PIERRE DE St. LOUIS, Religieux de l’Ordre des Carmes, né à Valréas en Provence en 1626, mort vers l’an 1700.

L’extravagance a contribué à sa célébrité, autant qu’auroit pu le faire un talent distingué. Qui n’a pas lu ou n’a pas entendu parler de son Poëme intitulé, la Madeleine au Désert de la Sainte-Beaume, en Provence ? Ce Poëme est un chef-d’œuvre étonnant de ridicule & de mauvais goût.
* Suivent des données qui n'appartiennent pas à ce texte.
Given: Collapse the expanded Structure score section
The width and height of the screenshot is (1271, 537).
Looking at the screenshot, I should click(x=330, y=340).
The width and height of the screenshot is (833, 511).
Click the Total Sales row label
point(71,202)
Le sacré & le profane, la dévotion & la galanterie, le sérieux & le comique, l’histoire & la fiction, les traits d’esprit & les platitudes, la raison & la folie, y forment un tissu bizarre qui amuse toutefois le Lecteur, même le plus difficile, par des saillies toujours variées & toujours imprévues.
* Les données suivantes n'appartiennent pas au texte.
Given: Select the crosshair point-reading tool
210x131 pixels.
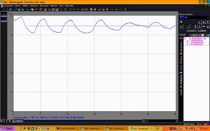Looking at the screenshot, I should point(195,26).
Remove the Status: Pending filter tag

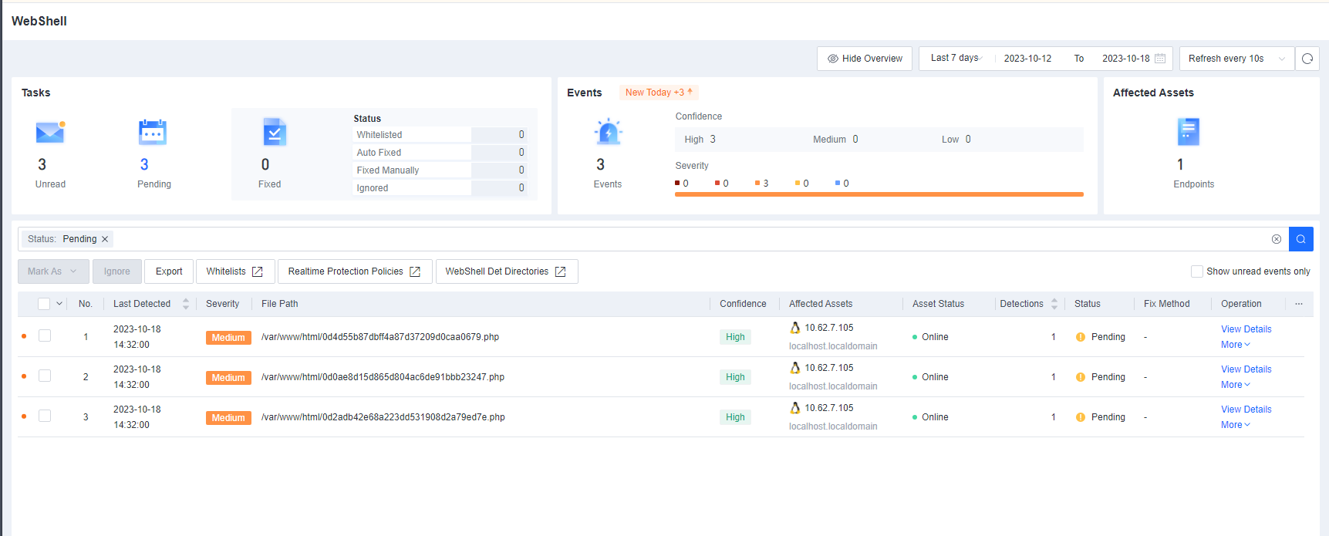click(x=105, y=239)
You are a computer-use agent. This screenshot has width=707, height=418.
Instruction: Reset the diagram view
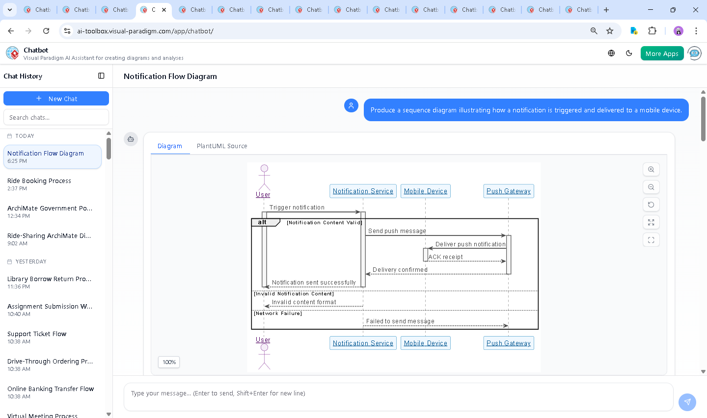point(651,205)

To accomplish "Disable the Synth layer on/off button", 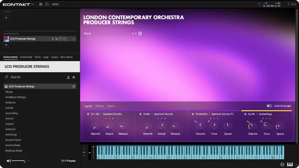I will click(x=245, y=114).
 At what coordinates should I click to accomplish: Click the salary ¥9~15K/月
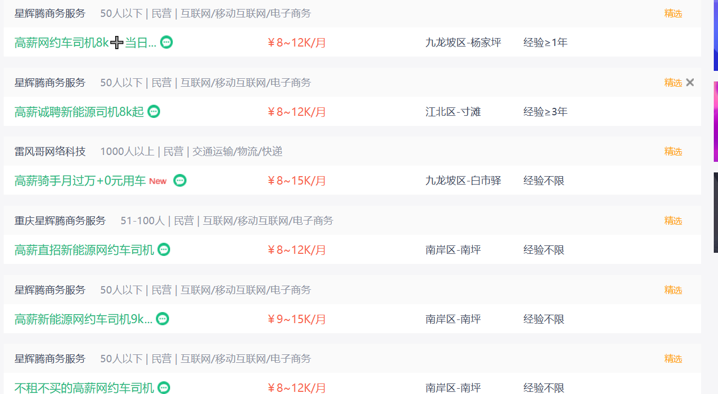pos(296,319)
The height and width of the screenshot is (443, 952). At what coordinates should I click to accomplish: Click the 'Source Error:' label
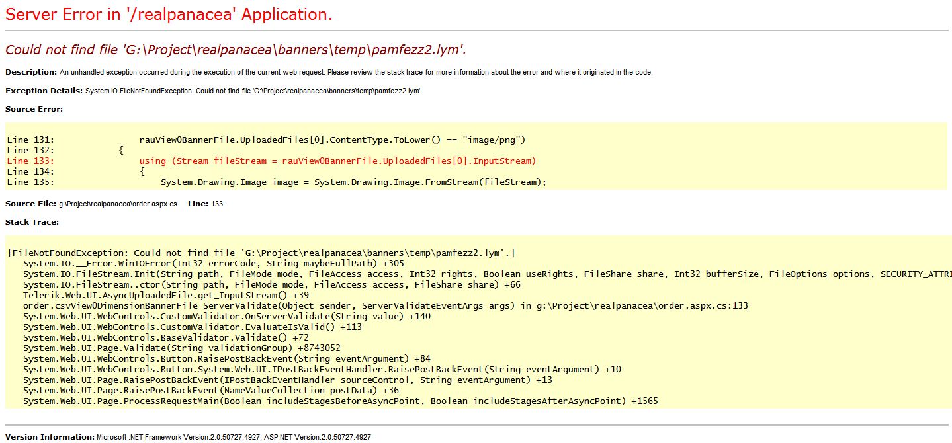tap(34, 109)
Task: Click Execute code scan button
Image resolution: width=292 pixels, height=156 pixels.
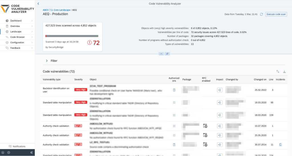Action: pos(276,14)
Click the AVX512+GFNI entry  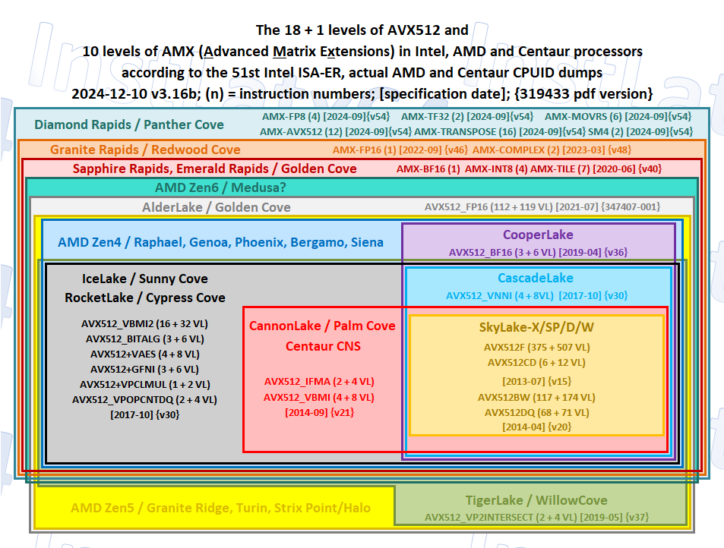click(x=144, y=369)
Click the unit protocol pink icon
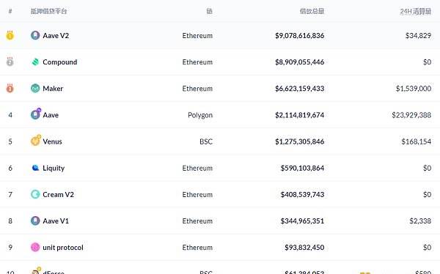Image resolution: width=440 pixels, height=274 pixels. [35, 247]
Cet excès de singularité procura un débit rapide à cet Ouvrage, & détermina M. de la Monnoie à le faire réimprimer, en faveur de ceux qui n’avoient pu se procurer la premiere édition. Il est inutile de rappeler qu’il plut des Sonnets & des Epigrammes à la louange de l’Auteur. Le mauvais goût ne manque jamais de trouver des partisans & des panégyristes, lors même que le bon est éclairé par des préceptes & des exemples. Il est vrai que le Poëme de la Madeleine n’a été guere célébré que par des confreres ou des parens du Poëte ; mais aujourd’hui nos plus mauvais Auteurs ont une fraternité terriblement féconde en éloges : on seroit tenté de croire que certains Journalistes sont ou parens ou confreres de tous les plus mauvais Auteurs.